TASK DIRECTIONS: Once the line with "Click the blue" is found in the data, output it and each following line exactly, up to and including the line with "Click the word", and nothing before or after.

PROVIDED DATA:
= Beginning of Section =

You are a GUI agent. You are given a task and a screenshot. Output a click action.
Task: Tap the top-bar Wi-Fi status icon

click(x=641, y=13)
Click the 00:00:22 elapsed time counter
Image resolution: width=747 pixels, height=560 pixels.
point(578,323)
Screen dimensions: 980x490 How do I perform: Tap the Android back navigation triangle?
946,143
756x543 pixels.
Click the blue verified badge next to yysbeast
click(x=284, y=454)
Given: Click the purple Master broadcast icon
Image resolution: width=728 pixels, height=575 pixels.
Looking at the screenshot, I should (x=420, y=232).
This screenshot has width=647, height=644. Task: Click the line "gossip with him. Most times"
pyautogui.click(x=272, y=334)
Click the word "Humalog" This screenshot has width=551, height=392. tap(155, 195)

= End of Section =
= Beginning of Section =

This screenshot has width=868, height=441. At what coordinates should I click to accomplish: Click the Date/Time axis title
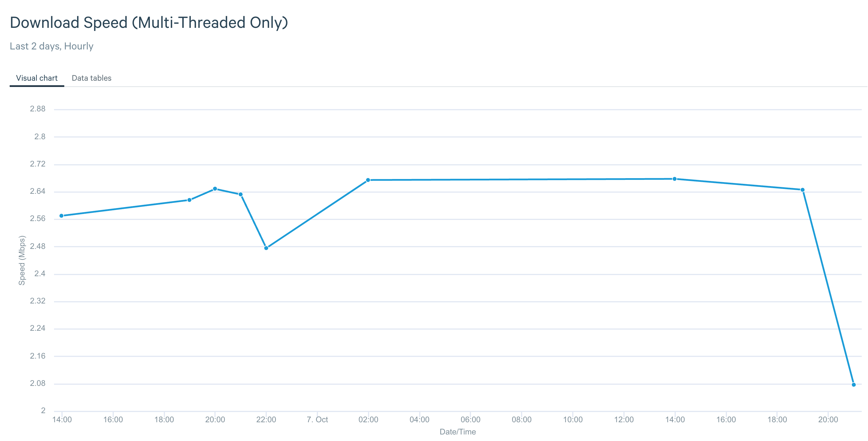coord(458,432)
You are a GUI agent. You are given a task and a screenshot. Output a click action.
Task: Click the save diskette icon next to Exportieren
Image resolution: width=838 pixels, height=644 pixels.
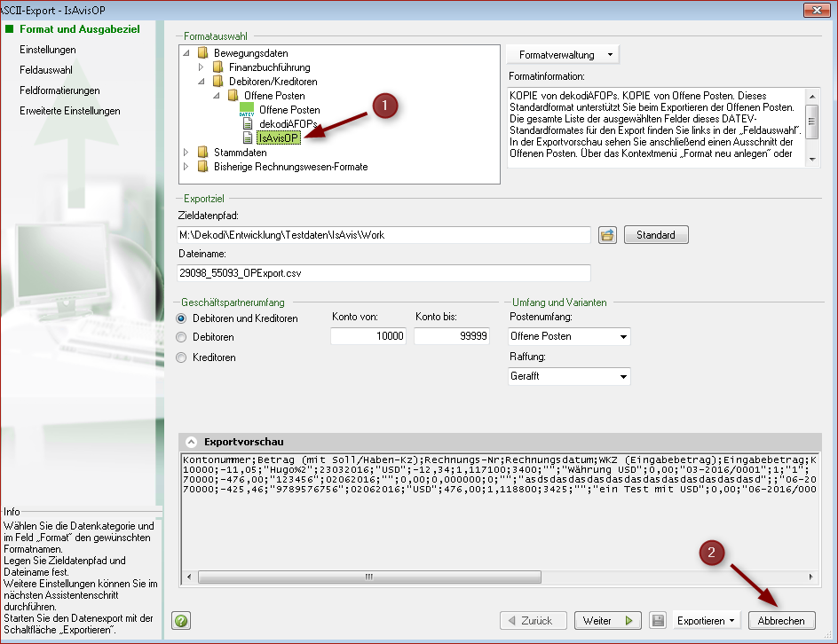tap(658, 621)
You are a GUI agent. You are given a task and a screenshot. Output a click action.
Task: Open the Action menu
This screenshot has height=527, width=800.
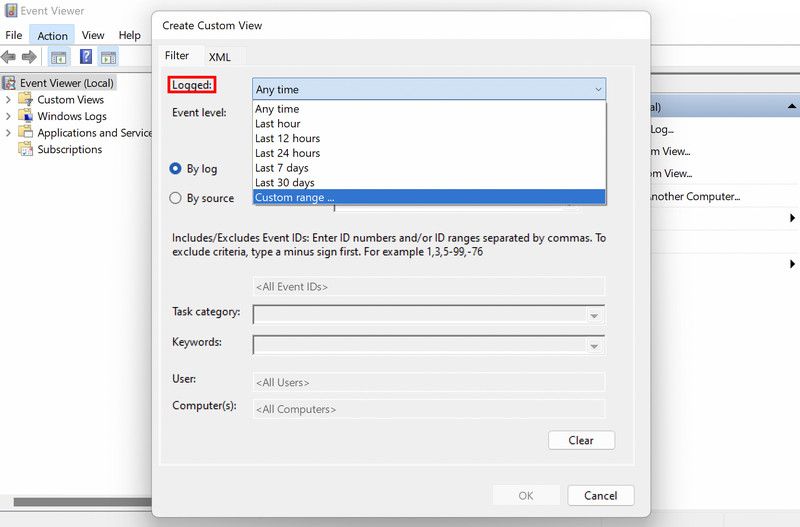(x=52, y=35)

= End of Section =
= Beginning of Section =

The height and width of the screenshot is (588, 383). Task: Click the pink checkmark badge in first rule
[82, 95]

= End of Section =

RESULT OF THE EXERCISE:
Click the blue verified badge next to yysbeast
click(x=284, y=454)
Given: Click the purple Master broadcast icon
Image resolution: width=728 pixels, height=575 pixels.
Looking at the screenshot, I should (x=420, y=232).
This screenshot has width=647, height=644. Task: Click the line "gossip with him. Most times"
pyautogui.click(x=272, y=334)
Click the word "Humalog" This screenshot has width=551, height=392. tap(155, 195)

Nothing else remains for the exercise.